■ **Exercise objective**
Your task is to repeat the entries underneath exactly, minus the pictures.
··· Given records
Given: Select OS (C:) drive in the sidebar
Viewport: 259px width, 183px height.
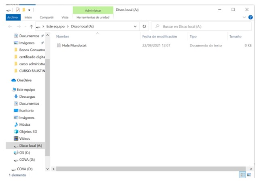Looking at the screenshot, I should 25,152.
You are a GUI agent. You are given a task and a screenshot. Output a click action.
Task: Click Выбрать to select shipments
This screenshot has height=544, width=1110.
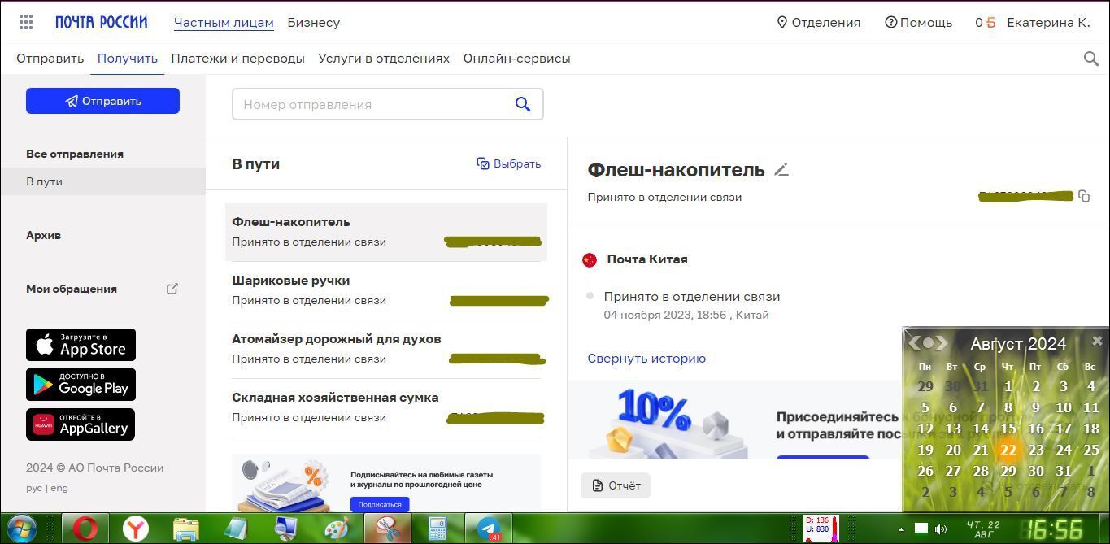point(508,163)

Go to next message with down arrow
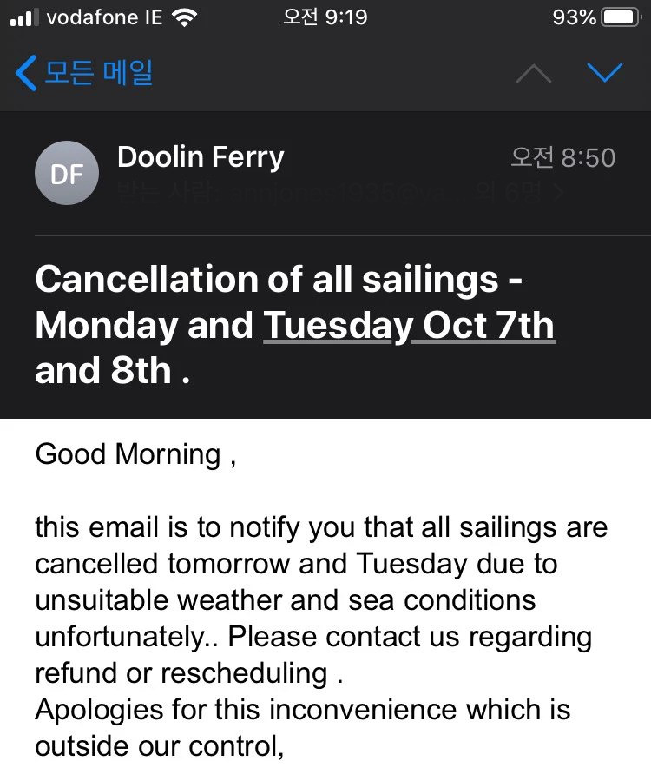[x=604, y=73]
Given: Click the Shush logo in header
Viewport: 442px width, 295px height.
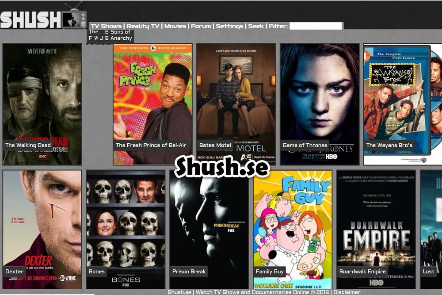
······
■ **Exercise solution**
Given: Select OS (C:) drive in the sidebar
Viewport: 259px width, 183px height.
Looking at the screenshot, I should 25,152.
You are a GUI agent. You are given a task and a screenshot. Output a click action.
Task: Click Выбрать to select shipments
This screenshot has height=544, width=1110.
point(508,163)

Go to next message with down arrow
[x=604, y=73]
Given: Click the Shush logo in header
Viewport: 442px width, 295px height.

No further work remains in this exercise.